Copy exactly the lines of the data below that run from the line holding "Task: Toggle the KDJ indicator" through the line holding "The height and", both ends included.

Given entries.
════════
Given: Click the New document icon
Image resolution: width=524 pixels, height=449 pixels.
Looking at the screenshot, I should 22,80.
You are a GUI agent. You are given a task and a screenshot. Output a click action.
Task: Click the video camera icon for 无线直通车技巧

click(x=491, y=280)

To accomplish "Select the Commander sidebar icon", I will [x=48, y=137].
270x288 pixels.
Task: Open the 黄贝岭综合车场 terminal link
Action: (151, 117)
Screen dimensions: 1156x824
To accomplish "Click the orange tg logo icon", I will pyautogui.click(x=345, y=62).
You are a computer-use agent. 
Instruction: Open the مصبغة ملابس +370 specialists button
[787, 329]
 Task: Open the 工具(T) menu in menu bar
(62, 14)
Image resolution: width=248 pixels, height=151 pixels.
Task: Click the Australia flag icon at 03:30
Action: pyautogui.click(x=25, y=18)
════════
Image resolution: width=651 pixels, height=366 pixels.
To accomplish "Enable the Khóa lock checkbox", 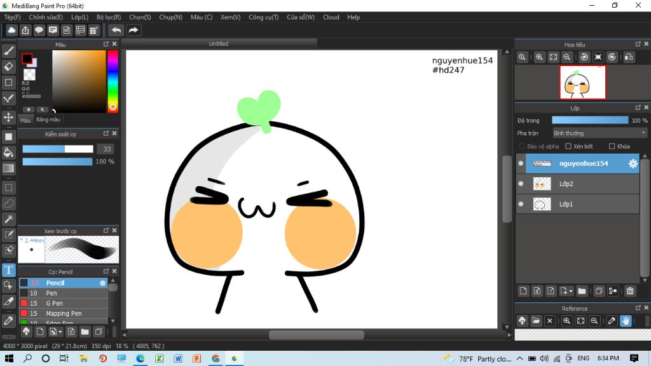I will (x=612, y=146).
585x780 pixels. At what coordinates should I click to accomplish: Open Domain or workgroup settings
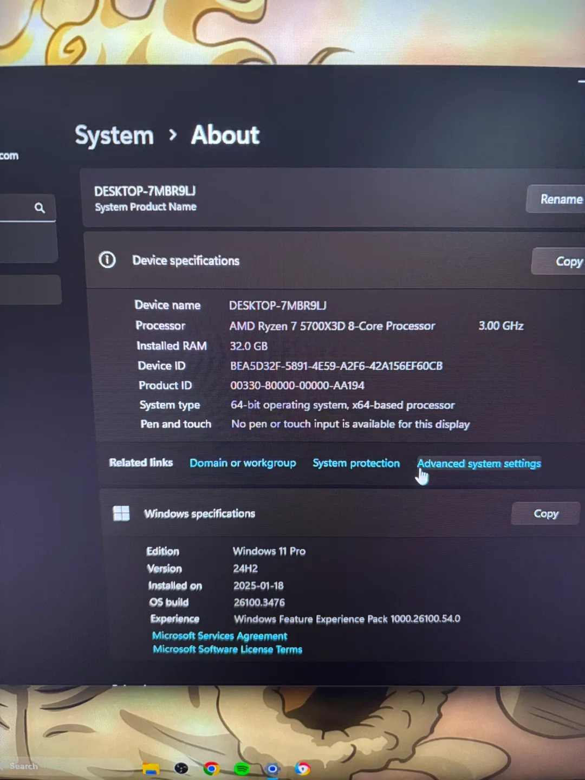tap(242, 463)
════════
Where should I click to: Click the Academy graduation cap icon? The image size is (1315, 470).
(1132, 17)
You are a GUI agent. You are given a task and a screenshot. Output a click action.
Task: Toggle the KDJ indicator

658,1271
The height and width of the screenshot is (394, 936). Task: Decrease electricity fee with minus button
════════
Solution to the problem.
Task: Toggle the KDJ indicator

658,1271
The height and width of the screenshot is (394, 936). Task: Decrease electricity fee with minus button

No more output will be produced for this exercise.